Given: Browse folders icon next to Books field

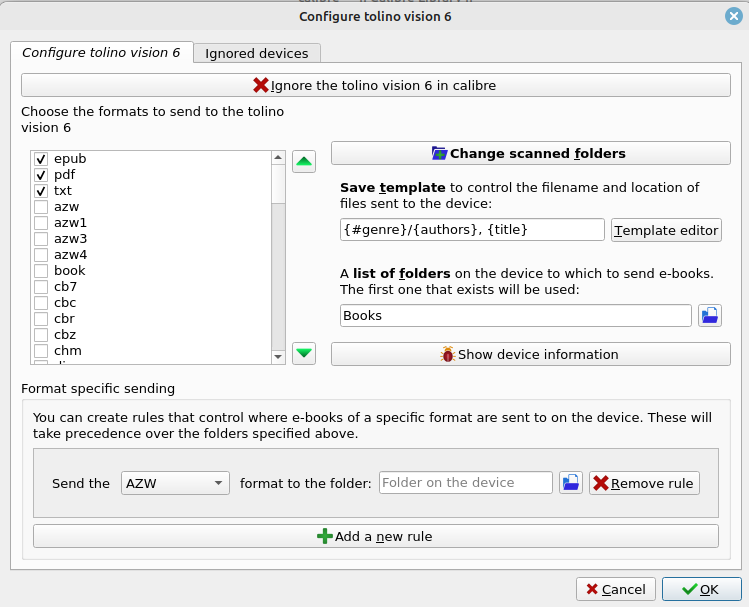Looking at the screenshot, I should [709, 316].
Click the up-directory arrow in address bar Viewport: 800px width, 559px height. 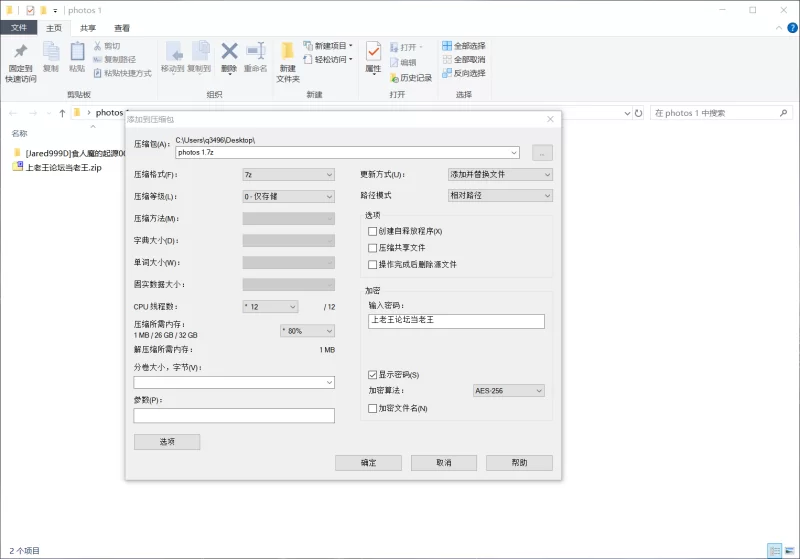tap(62, 113)
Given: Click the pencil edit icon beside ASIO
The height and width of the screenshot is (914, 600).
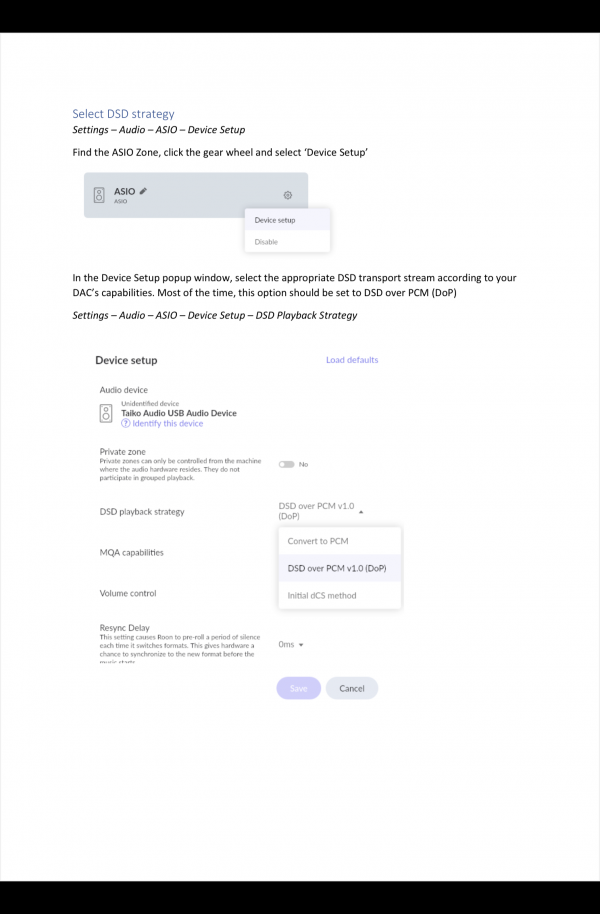Looking at the screenshot, I should pos(144,190).
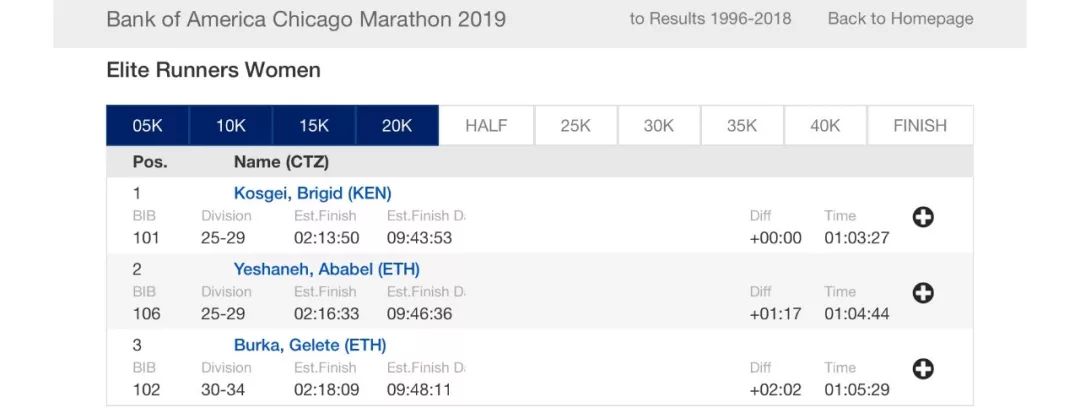Open runner profile Burka, Gelete (ETH)

click(x=310, y=345)
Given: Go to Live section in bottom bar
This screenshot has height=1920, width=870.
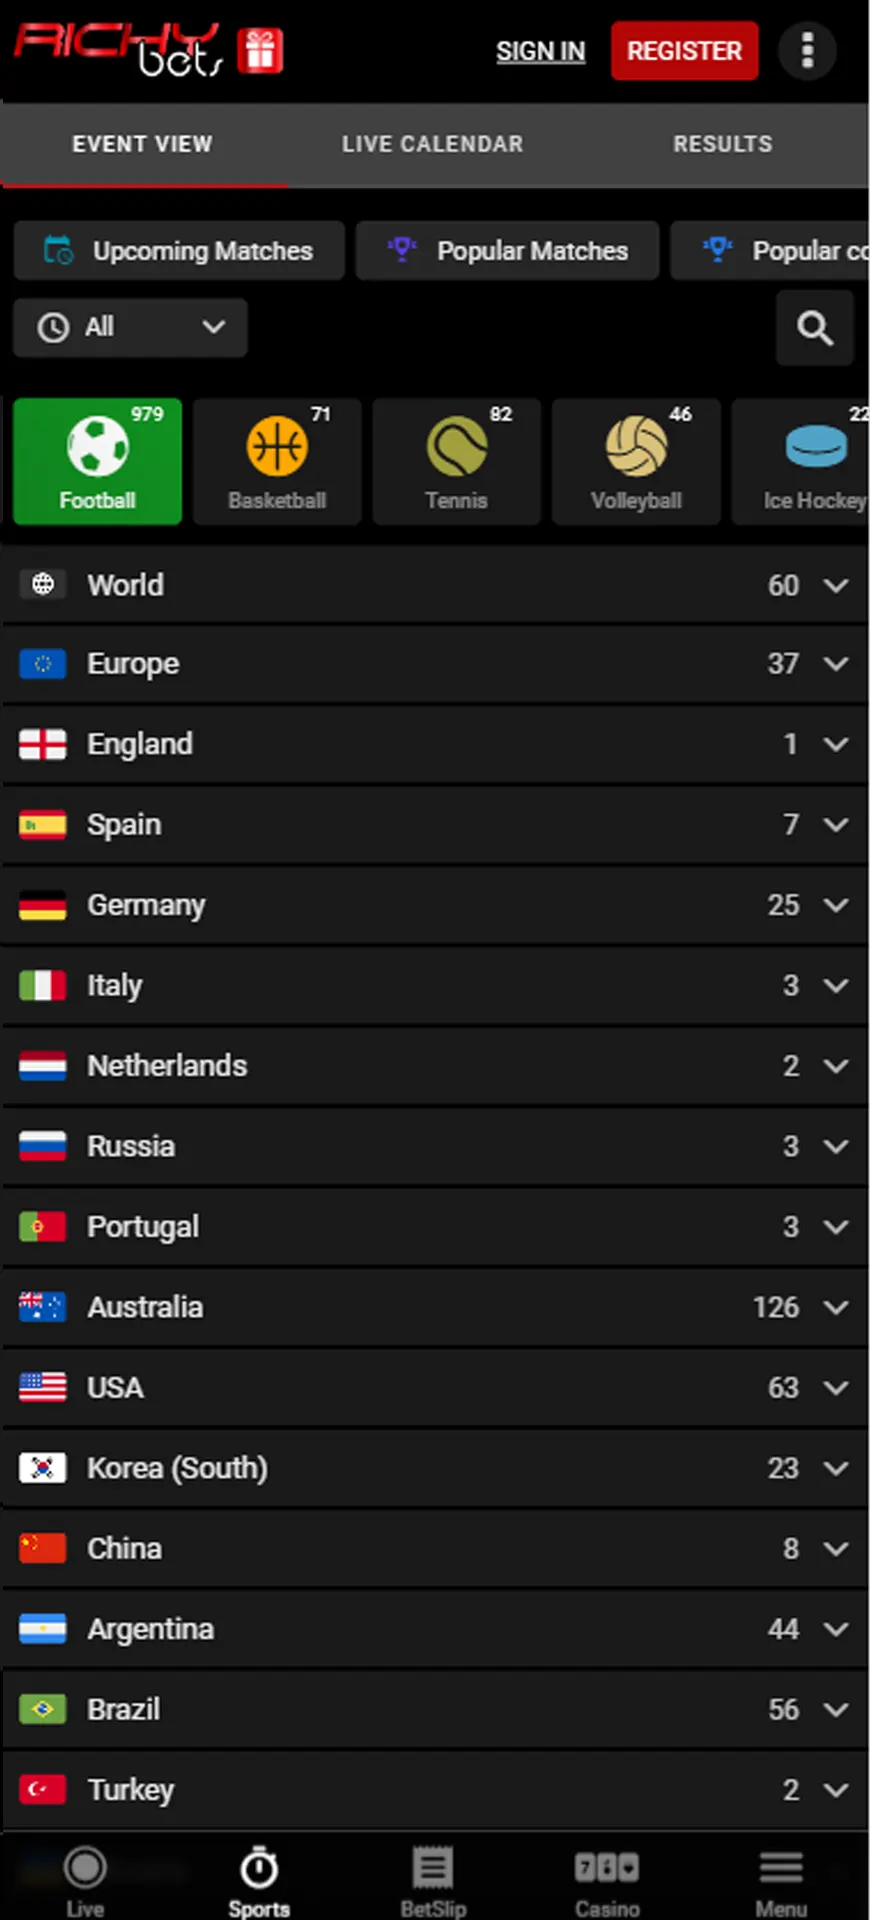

Problem. Your copy must begin at the line containing "The height and" and end at the last line of the material above. Reproduce each line exactly, but not the pictures.

Exercise answer.
The height and width of the screenshot is (914, 600).
Looking at the screenshot, I should pos(144,190).
Open runner profile Burka, Gelete (ETH)

click(x=310, y=345)
Given: Go to Live section in bottom bar
This screenshot has height=1920, width=870.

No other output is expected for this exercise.